Jayne tells Mal that they should dump the siblings since Dobson had told him that the Alliance will keep coming after River. Mal asks Jayne why he did not turn against him. Jayne responds that the money Dobson offered was not enough. Mal suggests to Simon that he and River might be safer on the move, and points out that Serenity is always moving, and in need of a qualified ship's medic. Simon reluctantly accepts his offer.

== Deleted scenes ==
This episode has two deleted scenes.
- An alternate opening scene showing the aftermath of the Battle of Serenity Valley. Most of the Independent soldiers are dead. Mal and the survivors witness the long-awaited arrival of the medships; when Zoe says "Thank God" for the ships' arrival, Mal bitterly asks whose side God is on. This scene was deleted because the studio wanted a more action-packed opening scene. This scene would have explained why Mal, who is seen kissing a cross on his neck during the battle, lost his faith in God.
- A scene where Simon is taking care of the wounded Kaylee. Book asks why Simon chose to come aboard Serenity and Simon replies that it seemed disreputable. Book suggests that Simon lacks a knowledge of history. Simon researches the Battle of Serenity Valley on his encyclopedia and Zoe tells him about how many soldiers died during the battle and its aftermath. She tells Simon that Mal will not kill him unless he's got no other option. When Simon asks why Mal named the ship after such a horrible battle, Zoe replies that "once you've been in Serenity, you never leave."

== Arc significance ==
This episode introduces a major story arc of the short-lived series: that of River and Simon. It reveals Simon's deep, selfless love for his sister and that his life is now defined by her.

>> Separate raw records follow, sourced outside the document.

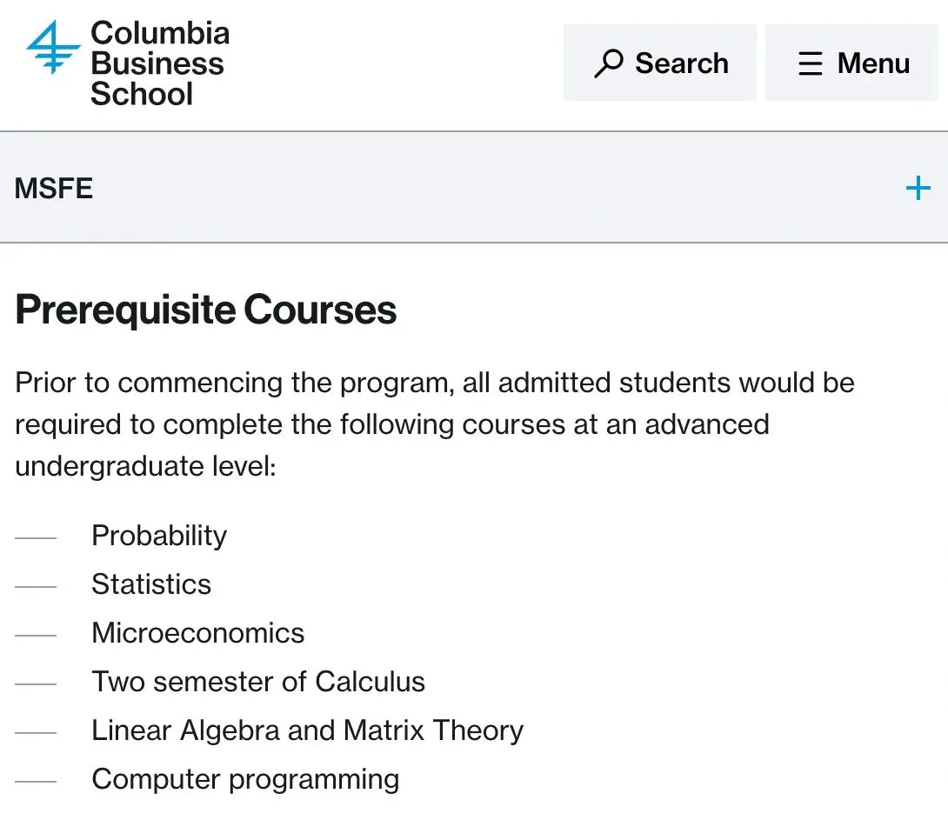Click Linear Algebra and Matrix Theory
This screenshot has height=840, width=948.
coord(307,730)
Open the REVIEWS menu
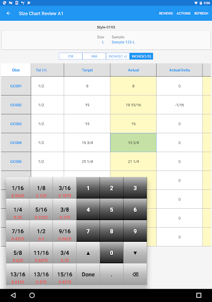The image size is (212, 302). (166, 14)
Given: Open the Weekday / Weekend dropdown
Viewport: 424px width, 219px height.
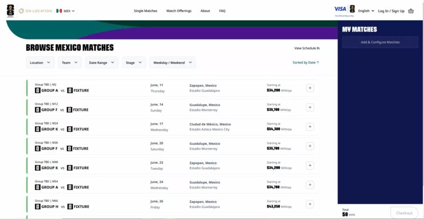Looking at the screenshot, I should (173, 63).
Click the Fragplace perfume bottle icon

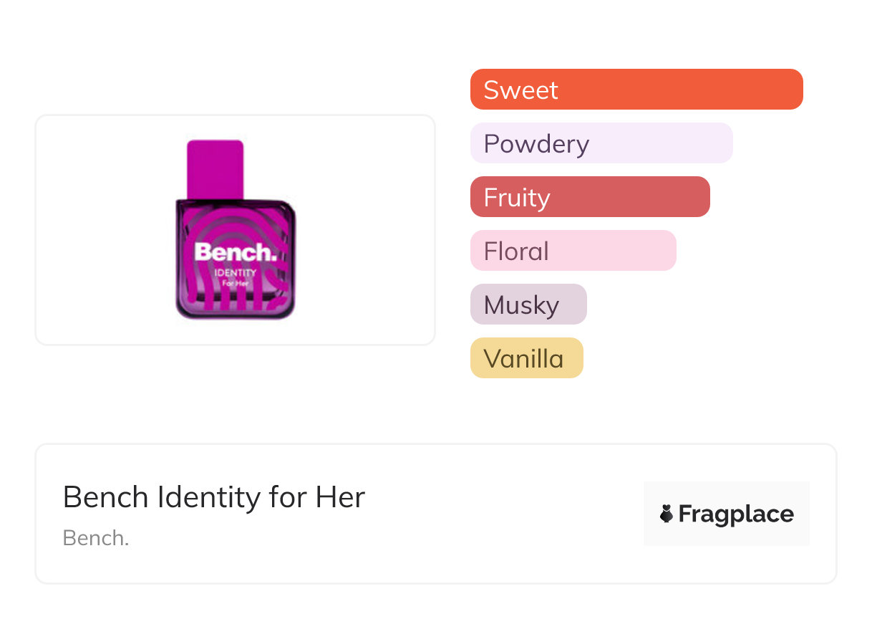pyautogui.click(x=667, y=514)
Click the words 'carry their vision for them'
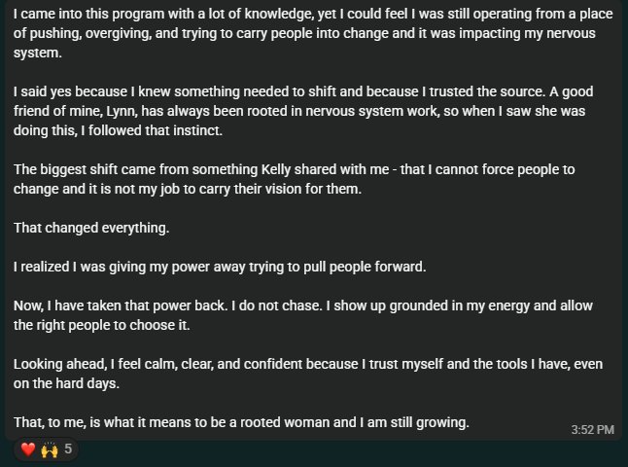 click(262, 189)
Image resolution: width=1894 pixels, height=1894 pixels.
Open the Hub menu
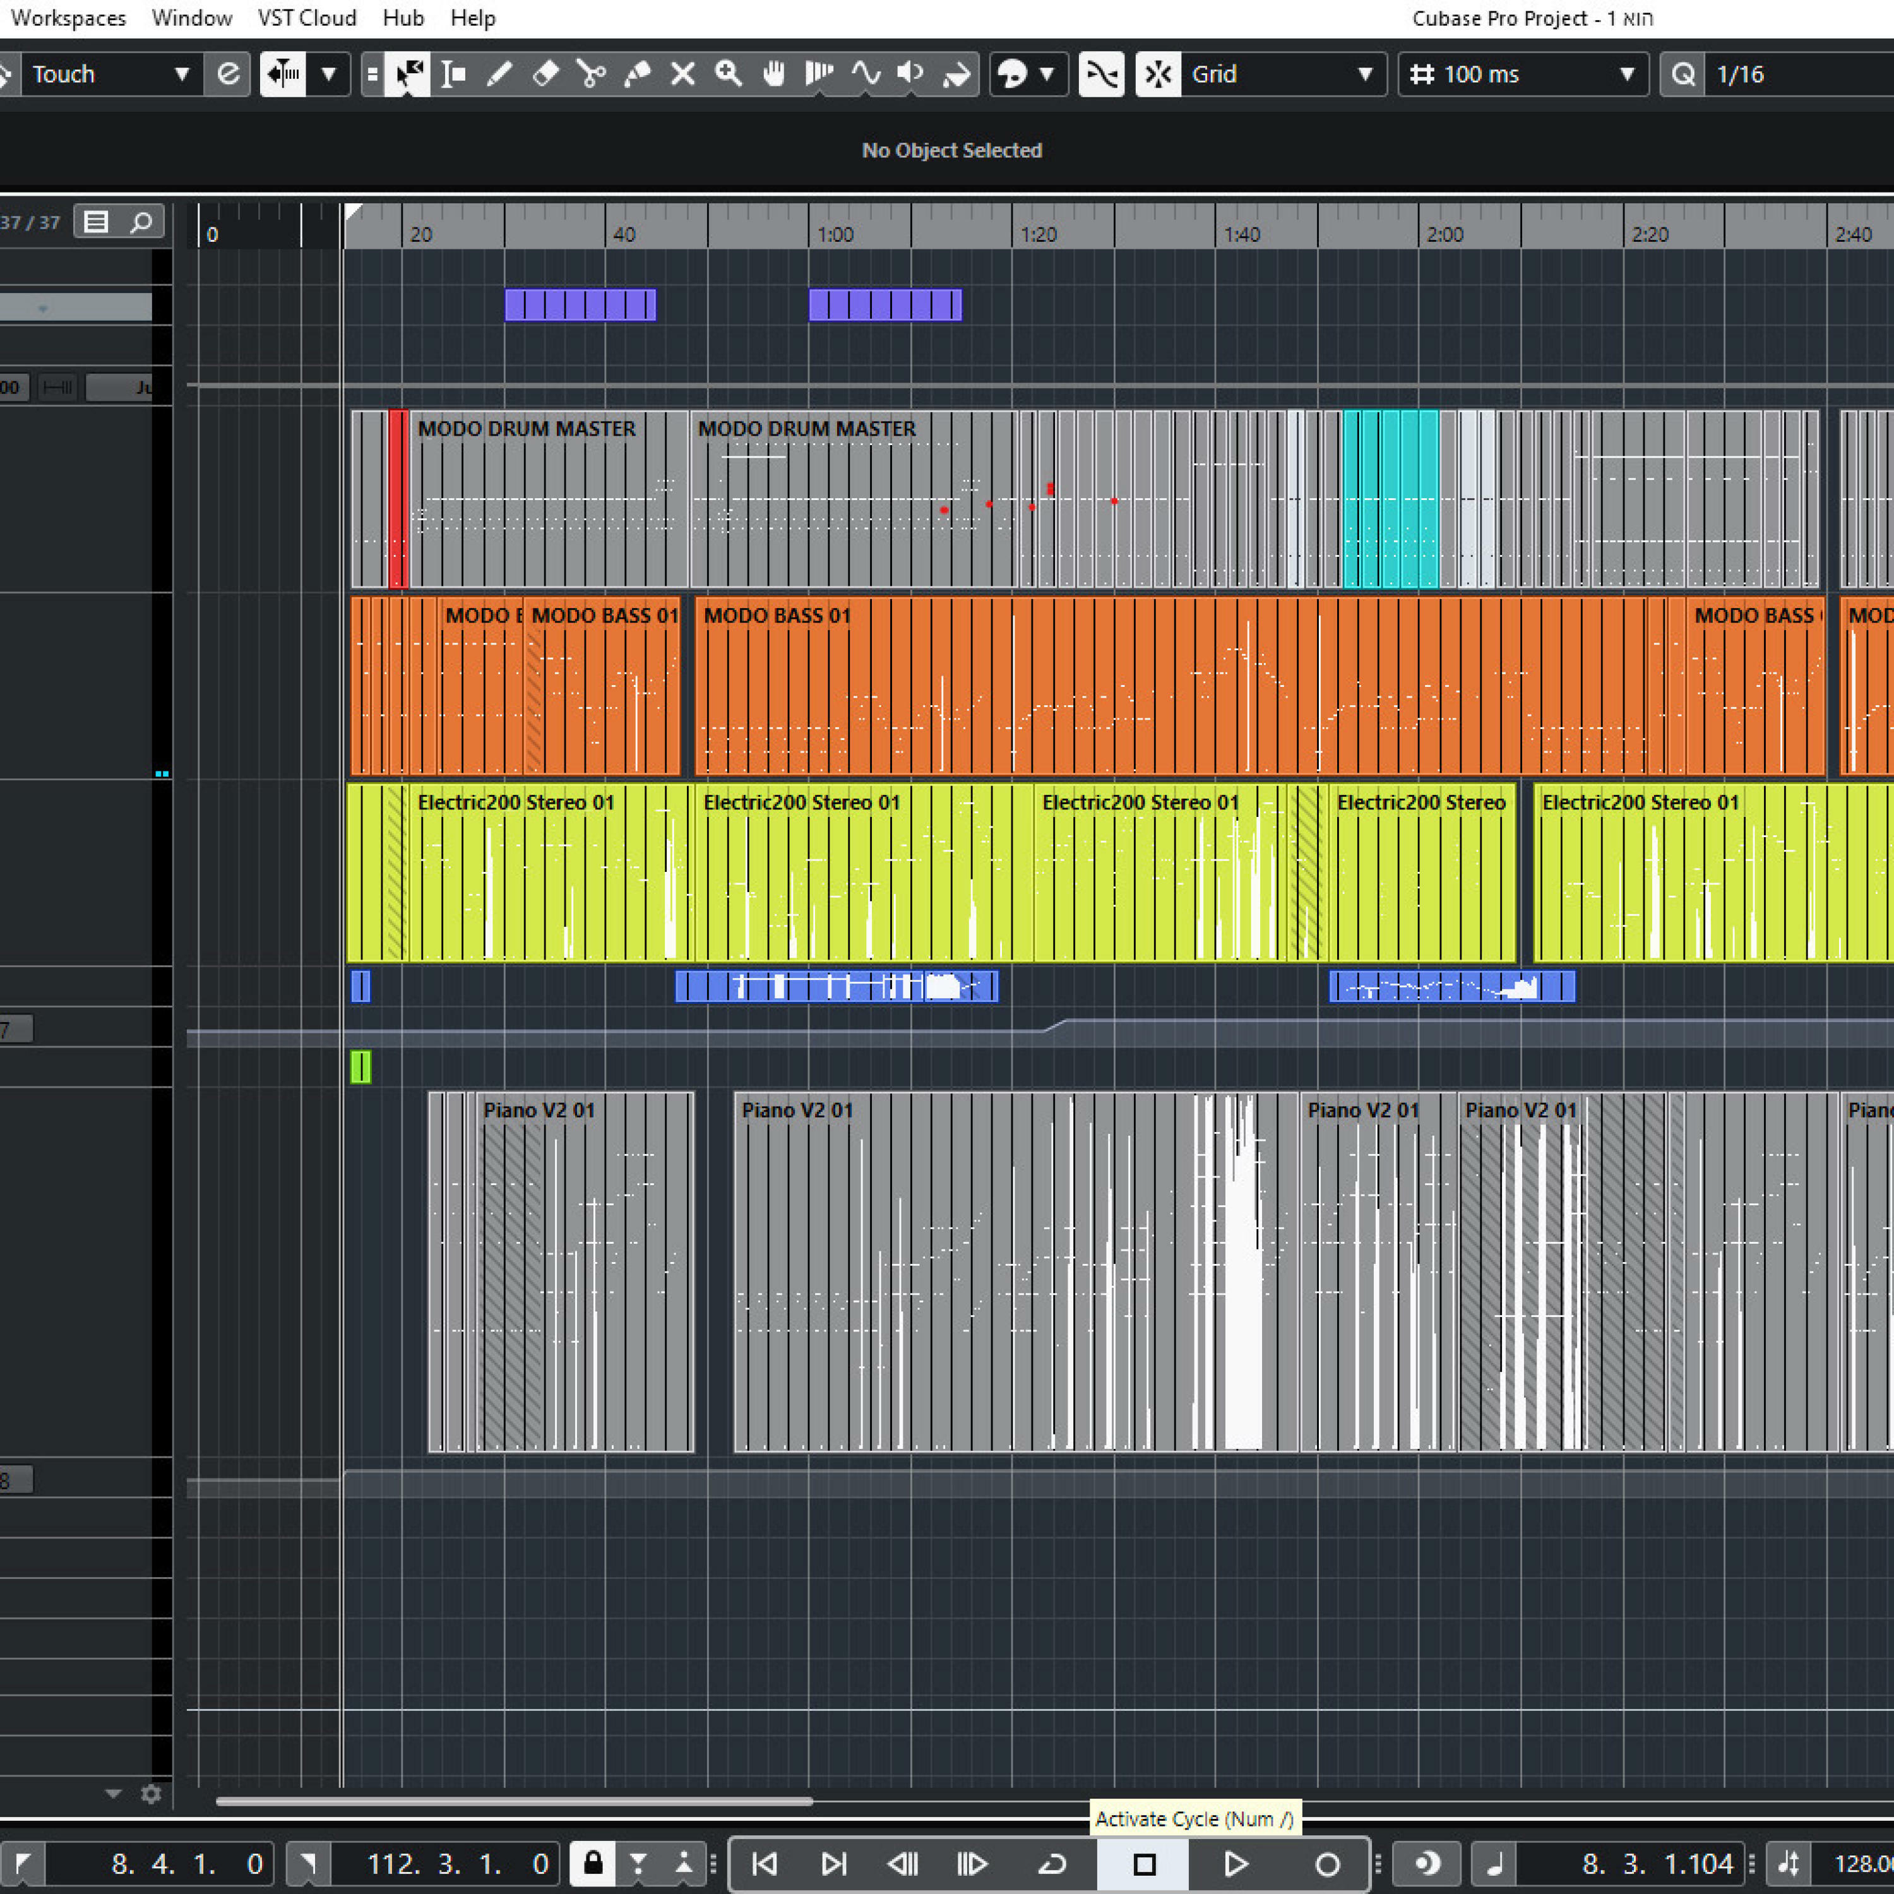point(403,18)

Despite the script stating that Dobson is killed by Mal, Joss Whedon had planned to bring the character back. Although the series was cancelled, Dobson coming back for revenge was a key part of the plot in Serenity: Those Left Behind, a three-issue comic book miniseries intended to bridge the television series and the movie Serenity.

== Themes ==
As Joss Whedon points out in the commentary for this episode, every show he does is "about creating family". To achieve the sense of family, he centers some action around a dinner scene at a table, and directs warm light into the faces of the characters. Strengthening this theme is the interaction between Simon and his sister River. Simon has done a selfless act in rescuing his sister, and his life is now defined by it. Whedon wanted to show a relationship like that was not a parent-child relationship.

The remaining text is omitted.